In other words, the summary would have been fairly close if the commas had been removed and replaced with brackets: “We must make sure that the talking points reflect all agency equities [including those of the State Department] and we don’t want to undermine the FBI investigation.”

(Emphasis mine.)

With the context present, it’s quite obvious that the leaker deliberately gave Tapper the wrong impression by carefully selecting one memo to leak. The leaker even masked out the string of replies that typically appears at the end of an email. Had the replies been present, the very next few lines (after the email headers) would have been:

Given the DOJ equities and States desire to run some traps, safe to assume we can hold on this until tomorrow?

I don’t know what it means to “run some traps”, but even in the absence of the rest of the chain, this alone would have made it clear that State was involved.

While this talk of “doctoring” remained the province of fevered left-wing blogs, I wasn’t very interested. But now it has become part of the White House’s official spin:

I think one of the problems that there’s so much controversy here is because one of the e-mails was doctored by a Republican source and given to the media to falsely smear the president.

The White House wants to distract from the fact that they outright lied about the development of the talking points.

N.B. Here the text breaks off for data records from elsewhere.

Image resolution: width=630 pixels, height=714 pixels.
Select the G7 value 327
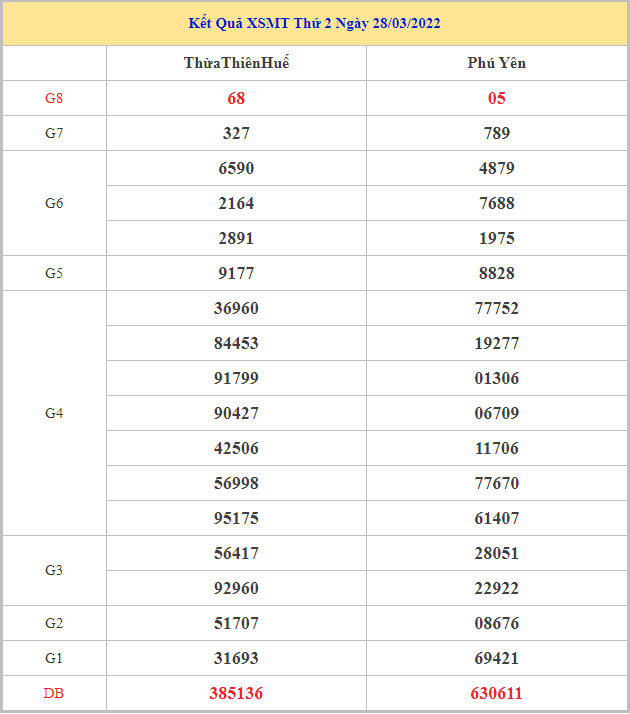pyautogui.click(x=236, y=133)
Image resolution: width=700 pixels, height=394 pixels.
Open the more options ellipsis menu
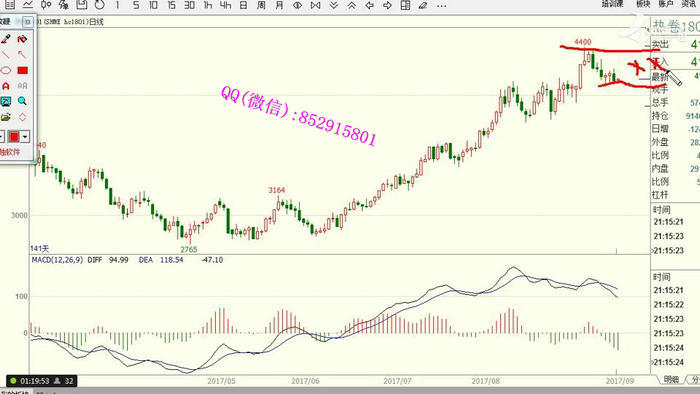click(442, 5)
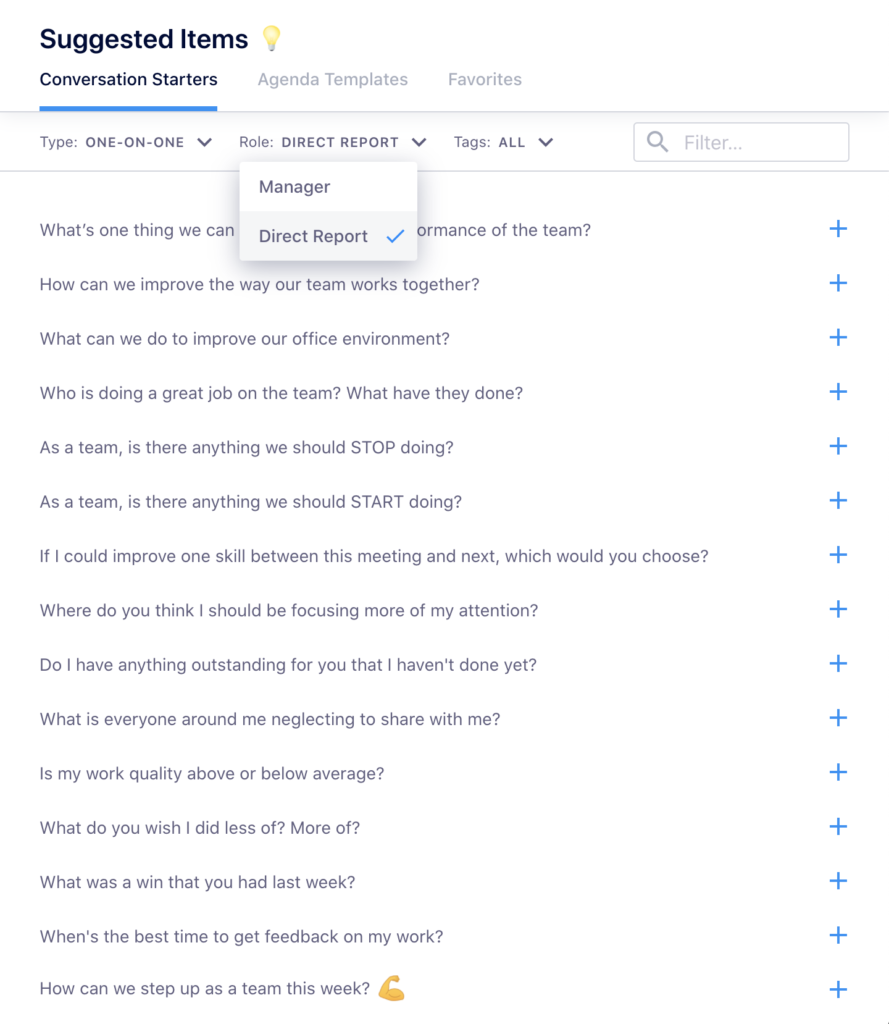The image size is (889, 1024).
Task: Open the Type ONE-ON-ONE dropdown
Action: click(126, 142)
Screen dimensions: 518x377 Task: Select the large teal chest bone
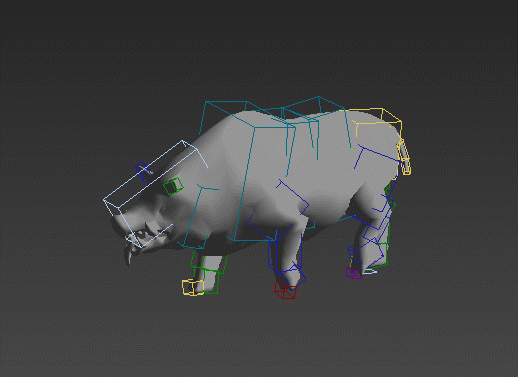pos(263,183)
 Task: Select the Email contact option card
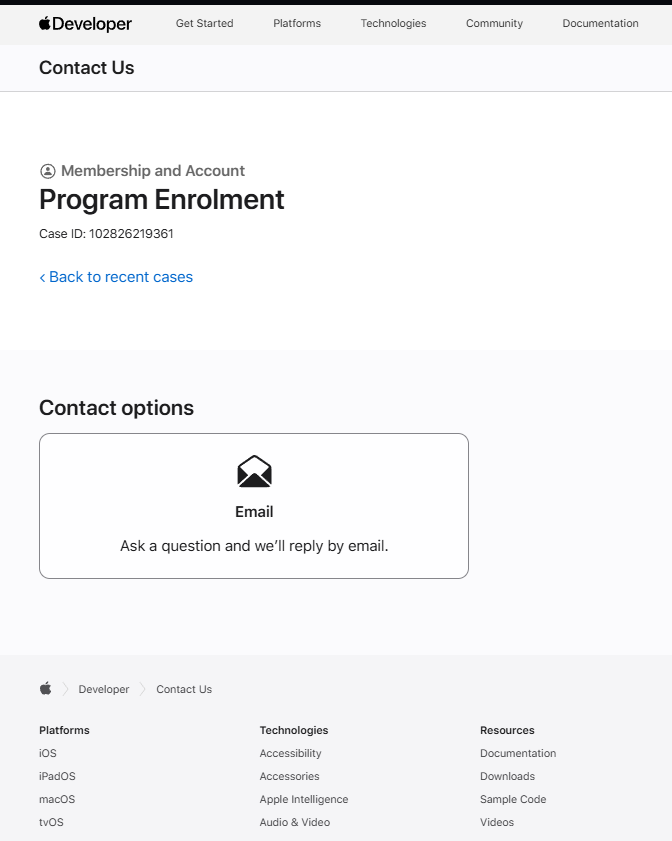point(254,506)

But with this White House, the distractions from their lies are just more lies. As we’ve seen, the emails were not doctored, and the reporting on them was accurate in every significant particular.

Kessler gives White House mouthpiece Dan Pfeiffer three pinocchios:

It has long been part of the Washington game for officials to discredit a news story by playing up errors in a relatively small part of it. Pfeiffer gives the impression that GOP operatives deliberately tried to “smear the president” with false, doctored e-mails.

But the reporters involved have indicated they were told by their sources that these were summaries, taken from notes of e-mails that could not be kept. . . Despite Pfeiffer’s claim of political skullduggery, we see little evidence that much was at play here besides imprecise wordsmithing or editing errors by journalists.